Please copy out the data from the line containing "This screenshot has height=599, width=789." through the line containing "pos(450,15)", reproducing each line as it appears.

══════════

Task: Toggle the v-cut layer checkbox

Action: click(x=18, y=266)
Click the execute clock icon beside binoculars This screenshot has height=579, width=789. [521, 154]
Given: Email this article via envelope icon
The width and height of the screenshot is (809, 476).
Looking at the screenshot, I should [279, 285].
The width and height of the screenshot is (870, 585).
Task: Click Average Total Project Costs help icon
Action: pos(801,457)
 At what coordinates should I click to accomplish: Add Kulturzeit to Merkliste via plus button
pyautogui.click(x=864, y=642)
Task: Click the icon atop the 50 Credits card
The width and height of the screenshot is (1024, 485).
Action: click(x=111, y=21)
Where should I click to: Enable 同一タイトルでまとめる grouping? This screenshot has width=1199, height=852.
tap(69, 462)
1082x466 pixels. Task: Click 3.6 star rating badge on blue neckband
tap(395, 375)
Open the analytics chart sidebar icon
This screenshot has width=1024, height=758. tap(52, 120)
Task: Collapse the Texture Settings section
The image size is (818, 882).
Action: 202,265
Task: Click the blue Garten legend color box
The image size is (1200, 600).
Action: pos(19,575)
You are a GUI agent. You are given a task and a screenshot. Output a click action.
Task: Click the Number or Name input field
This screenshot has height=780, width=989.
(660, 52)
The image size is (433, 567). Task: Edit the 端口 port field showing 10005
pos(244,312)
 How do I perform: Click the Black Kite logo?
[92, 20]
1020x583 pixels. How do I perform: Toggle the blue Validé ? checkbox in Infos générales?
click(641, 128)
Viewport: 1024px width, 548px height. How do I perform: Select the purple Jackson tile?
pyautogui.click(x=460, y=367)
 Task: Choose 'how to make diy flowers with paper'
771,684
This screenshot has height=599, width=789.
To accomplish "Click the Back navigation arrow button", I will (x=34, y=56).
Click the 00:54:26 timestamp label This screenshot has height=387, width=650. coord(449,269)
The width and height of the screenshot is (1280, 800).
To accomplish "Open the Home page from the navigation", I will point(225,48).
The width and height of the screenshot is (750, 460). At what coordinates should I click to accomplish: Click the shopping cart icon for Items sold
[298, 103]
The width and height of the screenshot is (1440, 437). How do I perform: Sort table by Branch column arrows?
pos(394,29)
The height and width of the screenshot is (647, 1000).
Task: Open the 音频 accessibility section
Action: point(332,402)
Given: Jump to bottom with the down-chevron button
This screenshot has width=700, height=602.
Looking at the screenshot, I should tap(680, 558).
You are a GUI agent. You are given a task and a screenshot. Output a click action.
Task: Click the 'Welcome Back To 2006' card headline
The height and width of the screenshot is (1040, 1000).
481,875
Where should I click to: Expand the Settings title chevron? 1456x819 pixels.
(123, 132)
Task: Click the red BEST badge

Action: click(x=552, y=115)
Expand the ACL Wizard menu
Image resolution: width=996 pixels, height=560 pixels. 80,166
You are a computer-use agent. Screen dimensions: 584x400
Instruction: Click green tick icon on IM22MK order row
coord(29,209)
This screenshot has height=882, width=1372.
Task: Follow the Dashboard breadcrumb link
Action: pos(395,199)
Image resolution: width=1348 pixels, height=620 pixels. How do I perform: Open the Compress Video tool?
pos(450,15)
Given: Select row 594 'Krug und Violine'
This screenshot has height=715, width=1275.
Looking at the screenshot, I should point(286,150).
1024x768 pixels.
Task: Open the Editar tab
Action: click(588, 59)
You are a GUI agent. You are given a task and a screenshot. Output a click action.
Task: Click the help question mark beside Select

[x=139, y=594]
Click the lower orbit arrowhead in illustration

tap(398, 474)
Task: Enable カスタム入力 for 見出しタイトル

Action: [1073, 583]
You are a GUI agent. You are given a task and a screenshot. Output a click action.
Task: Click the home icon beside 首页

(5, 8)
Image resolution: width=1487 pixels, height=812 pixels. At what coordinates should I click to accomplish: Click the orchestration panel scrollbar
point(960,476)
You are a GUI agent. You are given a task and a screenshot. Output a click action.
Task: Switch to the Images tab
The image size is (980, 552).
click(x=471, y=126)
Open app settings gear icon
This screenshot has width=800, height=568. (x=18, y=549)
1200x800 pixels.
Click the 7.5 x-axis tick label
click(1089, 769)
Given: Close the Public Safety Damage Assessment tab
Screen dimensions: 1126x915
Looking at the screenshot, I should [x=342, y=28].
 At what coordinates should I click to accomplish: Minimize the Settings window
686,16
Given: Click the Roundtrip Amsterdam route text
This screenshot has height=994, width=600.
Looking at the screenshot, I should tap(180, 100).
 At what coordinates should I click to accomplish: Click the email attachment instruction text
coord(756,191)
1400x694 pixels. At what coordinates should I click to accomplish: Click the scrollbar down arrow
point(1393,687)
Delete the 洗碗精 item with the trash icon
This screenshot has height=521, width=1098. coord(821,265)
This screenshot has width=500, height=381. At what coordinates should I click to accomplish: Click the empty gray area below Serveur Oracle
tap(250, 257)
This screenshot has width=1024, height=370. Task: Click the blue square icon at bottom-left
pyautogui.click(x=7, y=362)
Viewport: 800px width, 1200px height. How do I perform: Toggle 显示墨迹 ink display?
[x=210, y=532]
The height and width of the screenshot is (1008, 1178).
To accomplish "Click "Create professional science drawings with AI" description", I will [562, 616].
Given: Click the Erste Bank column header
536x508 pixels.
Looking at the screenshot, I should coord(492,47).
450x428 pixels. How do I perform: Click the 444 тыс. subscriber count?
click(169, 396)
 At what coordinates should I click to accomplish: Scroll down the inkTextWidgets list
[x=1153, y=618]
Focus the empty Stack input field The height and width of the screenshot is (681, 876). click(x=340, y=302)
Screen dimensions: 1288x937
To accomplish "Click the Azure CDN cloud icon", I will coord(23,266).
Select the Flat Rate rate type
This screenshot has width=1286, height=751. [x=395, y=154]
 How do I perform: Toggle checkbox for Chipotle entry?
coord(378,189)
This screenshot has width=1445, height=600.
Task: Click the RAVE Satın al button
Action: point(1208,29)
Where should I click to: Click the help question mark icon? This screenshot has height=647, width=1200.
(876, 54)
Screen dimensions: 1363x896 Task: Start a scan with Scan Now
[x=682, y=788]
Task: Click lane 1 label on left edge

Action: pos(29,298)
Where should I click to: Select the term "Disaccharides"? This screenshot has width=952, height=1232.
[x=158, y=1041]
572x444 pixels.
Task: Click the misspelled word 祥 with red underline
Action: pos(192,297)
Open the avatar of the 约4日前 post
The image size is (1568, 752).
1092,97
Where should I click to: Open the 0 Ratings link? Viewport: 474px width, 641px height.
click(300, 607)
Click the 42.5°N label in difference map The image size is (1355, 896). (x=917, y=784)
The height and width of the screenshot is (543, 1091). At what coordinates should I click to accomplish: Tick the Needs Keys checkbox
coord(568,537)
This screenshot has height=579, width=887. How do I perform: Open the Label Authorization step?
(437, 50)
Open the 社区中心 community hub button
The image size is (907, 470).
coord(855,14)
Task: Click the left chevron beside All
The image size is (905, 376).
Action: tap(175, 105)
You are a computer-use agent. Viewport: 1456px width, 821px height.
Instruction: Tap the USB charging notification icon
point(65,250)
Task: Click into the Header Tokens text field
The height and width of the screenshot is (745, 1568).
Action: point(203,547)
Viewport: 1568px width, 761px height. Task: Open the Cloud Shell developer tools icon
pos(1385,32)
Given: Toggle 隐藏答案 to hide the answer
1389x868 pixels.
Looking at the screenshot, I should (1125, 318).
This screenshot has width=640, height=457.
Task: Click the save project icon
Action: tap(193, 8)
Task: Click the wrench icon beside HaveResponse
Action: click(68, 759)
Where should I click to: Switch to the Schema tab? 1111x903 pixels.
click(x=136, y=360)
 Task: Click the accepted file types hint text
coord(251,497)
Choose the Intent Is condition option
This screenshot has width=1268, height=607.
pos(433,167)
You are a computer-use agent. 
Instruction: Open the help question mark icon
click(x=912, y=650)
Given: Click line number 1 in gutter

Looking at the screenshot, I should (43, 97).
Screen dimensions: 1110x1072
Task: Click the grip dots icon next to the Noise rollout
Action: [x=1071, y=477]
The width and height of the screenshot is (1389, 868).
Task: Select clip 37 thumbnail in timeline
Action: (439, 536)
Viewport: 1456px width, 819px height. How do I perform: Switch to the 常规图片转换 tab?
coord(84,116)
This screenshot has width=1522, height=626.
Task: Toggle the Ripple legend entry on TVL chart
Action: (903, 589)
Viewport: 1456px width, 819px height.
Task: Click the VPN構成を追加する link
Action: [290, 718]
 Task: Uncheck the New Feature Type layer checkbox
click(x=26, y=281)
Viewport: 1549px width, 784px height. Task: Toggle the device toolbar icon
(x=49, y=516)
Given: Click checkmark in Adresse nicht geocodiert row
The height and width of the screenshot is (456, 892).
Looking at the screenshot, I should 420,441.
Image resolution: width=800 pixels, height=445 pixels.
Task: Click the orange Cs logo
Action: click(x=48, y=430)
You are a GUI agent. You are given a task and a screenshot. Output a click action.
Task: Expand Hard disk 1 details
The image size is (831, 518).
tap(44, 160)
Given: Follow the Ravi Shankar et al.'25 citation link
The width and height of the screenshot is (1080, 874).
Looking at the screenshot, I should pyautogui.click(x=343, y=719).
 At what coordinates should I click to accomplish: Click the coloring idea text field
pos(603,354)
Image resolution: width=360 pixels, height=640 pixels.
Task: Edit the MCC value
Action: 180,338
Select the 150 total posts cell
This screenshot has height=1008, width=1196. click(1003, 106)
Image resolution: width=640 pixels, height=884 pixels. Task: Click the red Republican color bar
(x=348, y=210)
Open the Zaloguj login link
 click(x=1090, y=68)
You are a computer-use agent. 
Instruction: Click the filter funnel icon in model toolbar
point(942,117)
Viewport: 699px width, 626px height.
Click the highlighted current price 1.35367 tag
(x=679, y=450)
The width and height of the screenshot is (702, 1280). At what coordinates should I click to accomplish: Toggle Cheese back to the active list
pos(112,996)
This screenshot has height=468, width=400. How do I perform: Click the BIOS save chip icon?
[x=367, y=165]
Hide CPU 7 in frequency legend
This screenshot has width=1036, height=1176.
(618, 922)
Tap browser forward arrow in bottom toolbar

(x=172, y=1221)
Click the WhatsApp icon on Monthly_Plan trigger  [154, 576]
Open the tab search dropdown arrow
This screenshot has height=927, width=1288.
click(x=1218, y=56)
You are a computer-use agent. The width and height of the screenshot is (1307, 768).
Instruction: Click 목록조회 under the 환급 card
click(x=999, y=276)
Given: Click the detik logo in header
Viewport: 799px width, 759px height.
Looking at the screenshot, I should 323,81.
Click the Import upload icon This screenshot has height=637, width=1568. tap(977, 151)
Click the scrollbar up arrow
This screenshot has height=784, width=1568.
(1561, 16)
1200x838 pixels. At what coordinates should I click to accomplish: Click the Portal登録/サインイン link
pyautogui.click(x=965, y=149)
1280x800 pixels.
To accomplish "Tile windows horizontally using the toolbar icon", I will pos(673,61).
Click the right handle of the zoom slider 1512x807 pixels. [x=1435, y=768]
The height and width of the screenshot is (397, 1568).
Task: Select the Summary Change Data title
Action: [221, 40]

══════════

**Answer to this problem:**
This screenshot has height=599, width=789.
To accomplish "Click the Back navigation arrow button", I will (x=34, y=56).
Click the 00:54:26 timestamp label This screenshot has height=387, width=650. coord(449,269)
The width and height of the screenshot is (1280, 800).
To accomplish "Open the Home page from the navigation", I will point(225,48).
The width and height of the screenshot is (750, 460). At what coordinates should I click to accomplish: Click the shopping cart icon for Items sold
[298, 103]
The width and height of the screenshot is (1440, 437). How do I perform: Sort table by Branch column arrows?
pos(394,29)
The height and width of the screenshot is (647, 1000).
Task: Open the 音频 accessibility section
Action: point(332,402)
Given: Jump to bottom with the down-chevron button
This screenshot has width=700, height=602.
Looking at the screenshot, I should tap(680, 558).
You are a GUI agent. You are given a task and a screenshot. Output a click action.
Task: Click the 'Welcome Back To 2006' card headline
The height and width of the screenshot is (1040, 1000).
481,875
Where should I click to: Expand the Settings title chevron? 1456x819 pixels.
(123, 132)
Task: Click the red BEST badge

Action: click(x=552, y=115)
Expand the ACL Wizard menu
Image resolution: width=996 pixels, height=560 pixels. 80,166
You are a computer-use agent. Screen dimensions: 584x400
Instruction: Click green tick icon on IM22MK order row
coord(29,209)
This screenshot has height=882, width=1372.
Task: Follow the Dashboard breadcrumb link
Action: pos(395,199)
Image resolution: width=1348 pixels, height=620 pixels. How do I perform: Open the Compress Video tool?
pos(450,15)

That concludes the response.